Zu erledigen:
A - Übersetze den folgenden Satz aus dem Abschnitt über die Bestärkung von Frauen ins Englische: „Frauen zu bestärken ist gut und wichtig, ebenso dass sich Frauen als Vorbilder und Mentorinnen zur Verfügung stellen.“
B - Beantworte anhand des Abschnitts über die Bestärkung von Frauen jede der folgenden Fragen kurz:
(i) In welchen Rollen sollen sich Frauen zur Verfügung stellen?
(ii) Was sind die von solchen Projekten adressierten Frauen zahlenmäßig?
(iii) Was ist für zahllose Frauen überhaupt kein Thema?
C - Führe den Abschnitt über die Bestärkung von Frauen im Anschluss an seinen letzten Satz fort.

Ausgewählter Abschnitt:
Frauen zu bestärken ist gut und wichtig, ebenso dass sich Frauen als Vorbilder und Mentorinnen zur Verfügung stellen. Doch man darf nicht vergessen: Bei den von solchen Projekten adressierten Frauen handelt es sich um eine Minderheit, für zahllose Frauen ist so etwas wie eine Karriere überhaupt kein Thema. Für sie ist es völlig wurscht, ob sie es schaffen, ihre "Ressourcen zu aktivieren", ob sie eh "resilient" sind oder ihre Performance in der Sitzung gut war und sie sich nicht unterbrechen ließen.

Bereitgestellte Daten:
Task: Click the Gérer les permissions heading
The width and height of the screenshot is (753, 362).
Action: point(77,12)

...

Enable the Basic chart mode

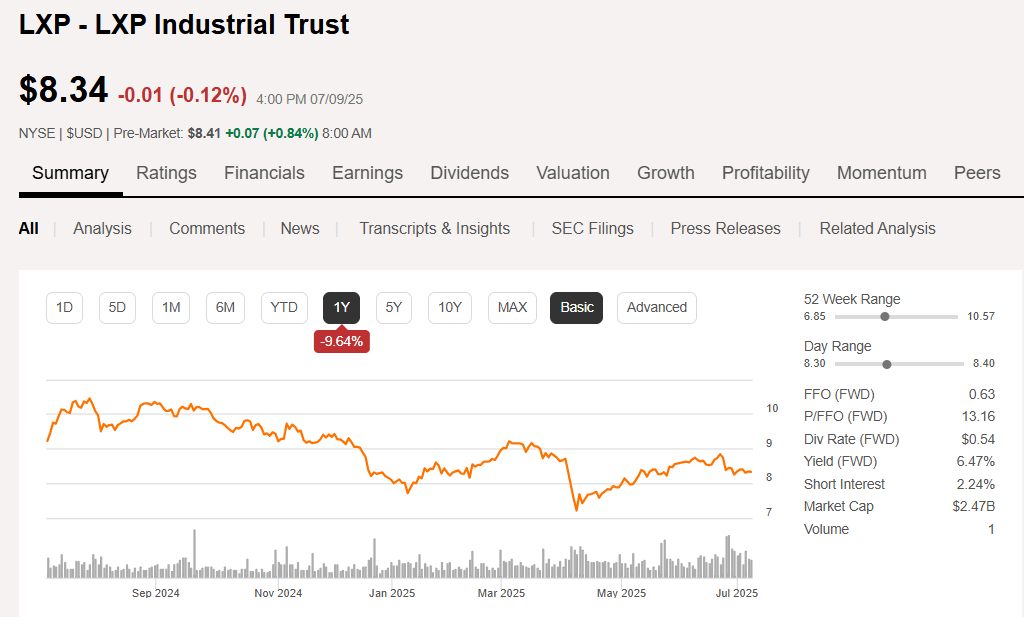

Antworten:
A - Empowering women is good and important, as is women making themselves available as role models and mentors.

B -
(i) Als Vorbilder und Mentorinnen.
(ii) Eine Minderheit.
(iii) Eine Karriere.

C -
Sie gehen einfach hackeln, sie arbeiten vielleicht als Kellnerinnen, Pflegerinnen, Verkäuferinnen, Putzfrauen, Friseurinnen – und haben damit einfach eine Arbeit, aber sicher keine "Karriere", für die sie all die guten Empowerment-Tipps brauchen könnten. Ihnen fehlt es oft an der banalsten Gerechtigkeit. Sie werden auch heute noch gekündigt, wenn sie schwanger werden – und müssen es akzeptieren, weil sie in keiner Weise die Kapazitäten haben, sich dagegen zu wehren. Noch immer arbeiten schlecht verdienende Frauen auch noch viele Stunden umsonst – während sich gut Verdienende diese Putz-, Pflege- und Familienarbeit zukaufen. Die meisten Frauen wurschteln sich noch immer zum größten Teil allein mit ihren Kindern durch den Alltag und verdienen – egal welches Berechnungsmodell man nimmt – weniger als Männer.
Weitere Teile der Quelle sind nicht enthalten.